Parlons clair, parlons vrai: Madrid n’a franchi aucun pas concret vers la réconciliation, elle n’a entrepris aucun geste susceptible d’aider les deux pays à tourner la page de la dernière crise. Et ce ne sont surtout pas les faits qui diront le contraire. Toujours est-il que Madrid animée de mauvaise foi agit contre les intérêts de son voisin du sud.
Depuis de longues semaines, nous assistons à une campagne menée tambour battant à travers les médias, ou via des rapports en trompe-l’oeil, pour tenter de diaboliser le Maroc. Cette campagne hystérique n’émane pas uniquement du parti d’extrême-droite espagnole qui a interpellé dernièrement, par la voix d’un membre dirigeant, Me Javier Ortega Smith, le chef d’état-major de l’armée espagnole sur une prétendue menace marocaine pour l’Espagne. Une allégation démentie par ce dernier.
Ce démenti n’a toutefois pas empêché le landerneau médiatico-politique de continuer à présenter le Maroc comme une menace directe pour le royaume ibérique, avec le même esprit qui a prévalu lors de la tristement célèbre Reconquista (nom donné à la période du Moyen Âge durant laquelle s’est produite la reconquête, par les royaumes chrétiens, des territoires de la péninsule Ibérique et des îles Baléares occupés par les musulmans).
Il n’est pas étonnant de voir cette machine infernale surfer sur la vague de l’émigration clandestine pour tenter de nuire à l’image du Maroc, auprès de l’Union européenne, mettant à contribution le chef de la diplomatie européenne, Josep Borrel, pour distiller le venin de Madrid sur le Maroc et tenter de brouiller Rabat avec Bruxelles. On se rappelle la tempête soulevée, dans les travées de l’UE, par l’Espagne autour des événements de Sebta, dans le dessein perfide de camoufler le scandale lié à l’accueil, le 18 avril dernier, du chef des milices séparatistes, le dénommée Brahim Ghali, dans un hôpital de Saragosse. L’Espagne avait alors passé à la trappe tous les efforts consentis durant des décennies par le Maroc pour endiguer l’hémorragie migratoire.
Ce qui est par contre étonnant, c’est le silence de tombe observé par cette même machine médiatique espagnole sur le rush des migrants clandestins algériens vers la péninsule ibérique.

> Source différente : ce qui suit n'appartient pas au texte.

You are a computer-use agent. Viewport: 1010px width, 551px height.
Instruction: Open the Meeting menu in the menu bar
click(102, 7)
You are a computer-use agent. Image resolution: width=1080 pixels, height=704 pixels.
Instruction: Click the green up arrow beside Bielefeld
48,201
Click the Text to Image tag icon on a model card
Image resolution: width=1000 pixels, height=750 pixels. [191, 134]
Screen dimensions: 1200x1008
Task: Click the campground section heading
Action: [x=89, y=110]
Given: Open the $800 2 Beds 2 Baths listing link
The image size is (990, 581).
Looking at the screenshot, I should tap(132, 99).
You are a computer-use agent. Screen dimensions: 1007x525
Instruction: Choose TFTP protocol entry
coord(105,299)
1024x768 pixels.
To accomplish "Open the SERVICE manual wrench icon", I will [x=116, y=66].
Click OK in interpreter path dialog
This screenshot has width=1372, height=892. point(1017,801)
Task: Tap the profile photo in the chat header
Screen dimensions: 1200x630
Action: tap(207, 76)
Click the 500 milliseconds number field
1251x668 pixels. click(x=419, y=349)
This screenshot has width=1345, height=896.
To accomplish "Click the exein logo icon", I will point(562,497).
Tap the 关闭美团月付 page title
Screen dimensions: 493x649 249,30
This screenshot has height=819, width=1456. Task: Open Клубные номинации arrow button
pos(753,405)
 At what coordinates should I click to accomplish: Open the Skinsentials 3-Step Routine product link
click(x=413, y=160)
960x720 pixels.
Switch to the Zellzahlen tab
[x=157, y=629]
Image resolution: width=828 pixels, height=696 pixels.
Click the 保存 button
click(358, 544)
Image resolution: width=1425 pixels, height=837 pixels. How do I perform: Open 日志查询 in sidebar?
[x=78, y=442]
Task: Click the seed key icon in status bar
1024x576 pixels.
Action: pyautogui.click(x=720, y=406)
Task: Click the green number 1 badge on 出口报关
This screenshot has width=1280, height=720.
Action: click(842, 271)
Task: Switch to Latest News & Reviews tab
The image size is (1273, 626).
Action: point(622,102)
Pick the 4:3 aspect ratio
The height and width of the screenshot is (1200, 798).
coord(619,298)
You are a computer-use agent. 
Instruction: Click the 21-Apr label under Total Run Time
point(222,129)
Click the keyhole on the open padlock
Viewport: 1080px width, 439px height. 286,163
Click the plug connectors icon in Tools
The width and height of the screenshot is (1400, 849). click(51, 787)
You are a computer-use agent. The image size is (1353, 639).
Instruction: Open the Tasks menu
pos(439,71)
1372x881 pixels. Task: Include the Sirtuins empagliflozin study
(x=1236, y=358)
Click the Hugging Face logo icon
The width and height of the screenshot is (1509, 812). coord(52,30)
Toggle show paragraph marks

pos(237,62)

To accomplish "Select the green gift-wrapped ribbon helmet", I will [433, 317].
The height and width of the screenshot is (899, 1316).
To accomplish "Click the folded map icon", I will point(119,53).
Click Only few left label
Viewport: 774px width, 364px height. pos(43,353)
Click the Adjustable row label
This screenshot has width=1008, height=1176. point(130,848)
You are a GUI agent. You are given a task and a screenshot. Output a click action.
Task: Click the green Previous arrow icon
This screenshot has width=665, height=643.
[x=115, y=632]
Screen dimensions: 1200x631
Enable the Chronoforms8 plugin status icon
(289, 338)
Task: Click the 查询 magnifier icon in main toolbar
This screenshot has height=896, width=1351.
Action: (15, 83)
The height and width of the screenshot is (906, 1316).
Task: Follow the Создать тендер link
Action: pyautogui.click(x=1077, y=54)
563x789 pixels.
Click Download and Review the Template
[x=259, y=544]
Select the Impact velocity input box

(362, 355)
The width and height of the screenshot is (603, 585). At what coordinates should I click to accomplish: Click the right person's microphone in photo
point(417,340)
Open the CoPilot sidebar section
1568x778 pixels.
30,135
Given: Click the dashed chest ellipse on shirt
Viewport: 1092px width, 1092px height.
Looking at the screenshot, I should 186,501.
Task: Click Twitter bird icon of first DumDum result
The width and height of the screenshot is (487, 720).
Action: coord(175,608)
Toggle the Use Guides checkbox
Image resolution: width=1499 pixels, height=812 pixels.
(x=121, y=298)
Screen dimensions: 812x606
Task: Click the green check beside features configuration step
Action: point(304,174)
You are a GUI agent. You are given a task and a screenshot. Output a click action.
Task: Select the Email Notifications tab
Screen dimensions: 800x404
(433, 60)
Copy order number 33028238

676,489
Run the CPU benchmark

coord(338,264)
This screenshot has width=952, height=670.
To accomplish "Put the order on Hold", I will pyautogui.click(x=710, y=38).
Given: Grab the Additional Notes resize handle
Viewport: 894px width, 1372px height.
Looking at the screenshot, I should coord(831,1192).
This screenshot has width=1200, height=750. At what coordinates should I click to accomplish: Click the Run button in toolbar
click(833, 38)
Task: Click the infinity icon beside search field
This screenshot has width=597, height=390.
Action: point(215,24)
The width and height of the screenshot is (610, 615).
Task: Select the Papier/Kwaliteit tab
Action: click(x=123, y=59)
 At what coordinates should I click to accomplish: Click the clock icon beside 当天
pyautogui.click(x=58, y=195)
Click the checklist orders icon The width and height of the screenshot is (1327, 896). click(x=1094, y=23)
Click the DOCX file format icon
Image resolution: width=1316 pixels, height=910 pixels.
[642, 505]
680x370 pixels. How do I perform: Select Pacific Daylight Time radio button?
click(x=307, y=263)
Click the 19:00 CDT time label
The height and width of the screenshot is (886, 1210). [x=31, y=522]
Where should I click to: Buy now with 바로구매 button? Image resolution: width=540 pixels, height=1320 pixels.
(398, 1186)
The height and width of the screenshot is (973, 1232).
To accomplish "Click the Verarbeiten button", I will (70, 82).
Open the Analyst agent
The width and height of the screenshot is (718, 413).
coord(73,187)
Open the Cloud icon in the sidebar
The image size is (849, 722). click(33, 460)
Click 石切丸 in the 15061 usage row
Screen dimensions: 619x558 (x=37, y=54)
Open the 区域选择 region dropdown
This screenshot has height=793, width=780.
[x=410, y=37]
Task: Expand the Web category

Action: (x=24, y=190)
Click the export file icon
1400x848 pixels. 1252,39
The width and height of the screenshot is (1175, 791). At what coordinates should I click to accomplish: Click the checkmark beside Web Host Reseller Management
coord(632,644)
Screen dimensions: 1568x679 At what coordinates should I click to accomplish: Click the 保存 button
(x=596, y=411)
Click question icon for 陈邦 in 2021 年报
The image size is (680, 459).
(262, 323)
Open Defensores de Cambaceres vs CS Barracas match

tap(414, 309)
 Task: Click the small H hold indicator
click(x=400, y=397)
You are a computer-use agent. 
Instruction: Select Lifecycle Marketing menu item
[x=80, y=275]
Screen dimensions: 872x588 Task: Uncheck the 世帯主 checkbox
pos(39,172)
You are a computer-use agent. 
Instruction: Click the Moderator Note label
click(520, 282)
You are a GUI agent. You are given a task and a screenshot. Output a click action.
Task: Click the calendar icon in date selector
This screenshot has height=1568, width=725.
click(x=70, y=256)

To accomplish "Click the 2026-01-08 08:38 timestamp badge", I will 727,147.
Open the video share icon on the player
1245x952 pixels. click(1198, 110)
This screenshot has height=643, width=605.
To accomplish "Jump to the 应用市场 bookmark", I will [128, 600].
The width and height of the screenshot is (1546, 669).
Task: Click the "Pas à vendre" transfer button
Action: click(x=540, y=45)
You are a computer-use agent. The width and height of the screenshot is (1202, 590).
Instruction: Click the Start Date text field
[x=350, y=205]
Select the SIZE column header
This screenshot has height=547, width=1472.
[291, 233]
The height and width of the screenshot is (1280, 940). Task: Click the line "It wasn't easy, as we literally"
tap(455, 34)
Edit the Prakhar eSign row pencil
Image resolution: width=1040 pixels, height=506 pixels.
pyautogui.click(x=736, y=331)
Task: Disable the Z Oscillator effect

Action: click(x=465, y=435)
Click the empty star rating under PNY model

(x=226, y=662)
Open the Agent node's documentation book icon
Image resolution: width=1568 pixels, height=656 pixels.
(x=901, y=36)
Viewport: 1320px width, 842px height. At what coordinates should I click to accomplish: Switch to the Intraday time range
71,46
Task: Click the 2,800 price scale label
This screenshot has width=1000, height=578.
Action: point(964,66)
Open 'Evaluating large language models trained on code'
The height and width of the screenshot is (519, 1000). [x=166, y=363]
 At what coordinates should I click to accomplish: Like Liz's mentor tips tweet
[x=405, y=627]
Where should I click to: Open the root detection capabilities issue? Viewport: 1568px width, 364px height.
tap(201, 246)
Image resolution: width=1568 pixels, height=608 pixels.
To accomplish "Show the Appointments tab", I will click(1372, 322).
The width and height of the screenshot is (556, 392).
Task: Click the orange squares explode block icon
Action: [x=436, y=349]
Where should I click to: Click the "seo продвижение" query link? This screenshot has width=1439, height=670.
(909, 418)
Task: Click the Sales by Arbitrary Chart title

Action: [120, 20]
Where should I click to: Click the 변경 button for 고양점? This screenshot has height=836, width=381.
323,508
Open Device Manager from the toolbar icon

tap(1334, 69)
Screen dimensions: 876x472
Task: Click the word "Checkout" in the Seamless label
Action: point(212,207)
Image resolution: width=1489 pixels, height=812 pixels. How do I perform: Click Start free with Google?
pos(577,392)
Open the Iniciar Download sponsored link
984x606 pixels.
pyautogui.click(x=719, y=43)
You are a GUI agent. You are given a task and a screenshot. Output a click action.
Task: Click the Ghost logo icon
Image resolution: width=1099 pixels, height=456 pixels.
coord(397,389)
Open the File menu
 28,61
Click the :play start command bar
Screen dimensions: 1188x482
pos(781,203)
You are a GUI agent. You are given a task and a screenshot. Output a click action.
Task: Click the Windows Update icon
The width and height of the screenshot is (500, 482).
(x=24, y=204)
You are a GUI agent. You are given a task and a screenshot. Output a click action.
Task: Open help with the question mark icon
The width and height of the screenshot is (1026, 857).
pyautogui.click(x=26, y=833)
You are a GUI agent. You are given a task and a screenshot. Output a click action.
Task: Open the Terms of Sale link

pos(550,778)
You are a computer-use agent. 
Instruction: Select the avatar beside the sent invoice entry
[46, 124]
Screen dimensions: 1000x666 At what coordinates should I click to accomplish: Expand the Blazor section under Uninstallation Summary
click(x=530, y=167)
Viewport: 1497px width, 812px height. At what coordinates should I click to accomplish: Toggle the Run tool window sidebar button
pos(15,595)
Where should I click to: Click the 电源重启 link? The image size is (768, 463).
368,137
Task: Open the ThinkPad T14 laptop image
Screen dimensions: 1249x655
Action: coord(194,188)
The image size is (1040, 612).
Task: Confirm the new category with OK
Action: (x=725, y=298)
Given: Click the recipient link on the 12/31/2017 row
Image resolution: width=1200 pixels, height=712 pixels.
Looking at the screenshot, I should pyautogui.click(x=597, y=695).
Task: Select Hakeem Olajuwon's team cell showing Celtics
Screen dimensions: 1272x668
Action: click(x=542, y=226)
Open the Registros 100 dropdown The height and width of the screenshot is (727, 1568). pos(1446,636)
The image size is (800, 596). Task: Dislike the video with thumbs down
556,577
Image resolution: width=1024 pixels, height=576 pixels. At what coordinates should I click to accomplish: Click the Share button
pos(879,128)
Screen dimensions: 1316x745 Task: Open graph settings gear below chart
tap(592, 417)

Mais passons, car il y a grave encore. Au moment où M. Albares jouait la partition de « l’excellence » des relations hispano-marocaines, des mains invisibles étaient prises à préparer la visite provocatrice de l’ambassadeur d’Allemagne en Espagne dans la ville occupée de Mélilia. Par cette action, Madrid voulait jouer la carte allemande contre le Maroc mais elle a plutôt démontré l’inverse. Cette action trahit plutôt l’impuissance de Madrid qui, à chaque crise avec le Maroc, à l’instar d’un enfant en pleurs, se jette dans les bras de l’Union européenne et ses puissantes capitales.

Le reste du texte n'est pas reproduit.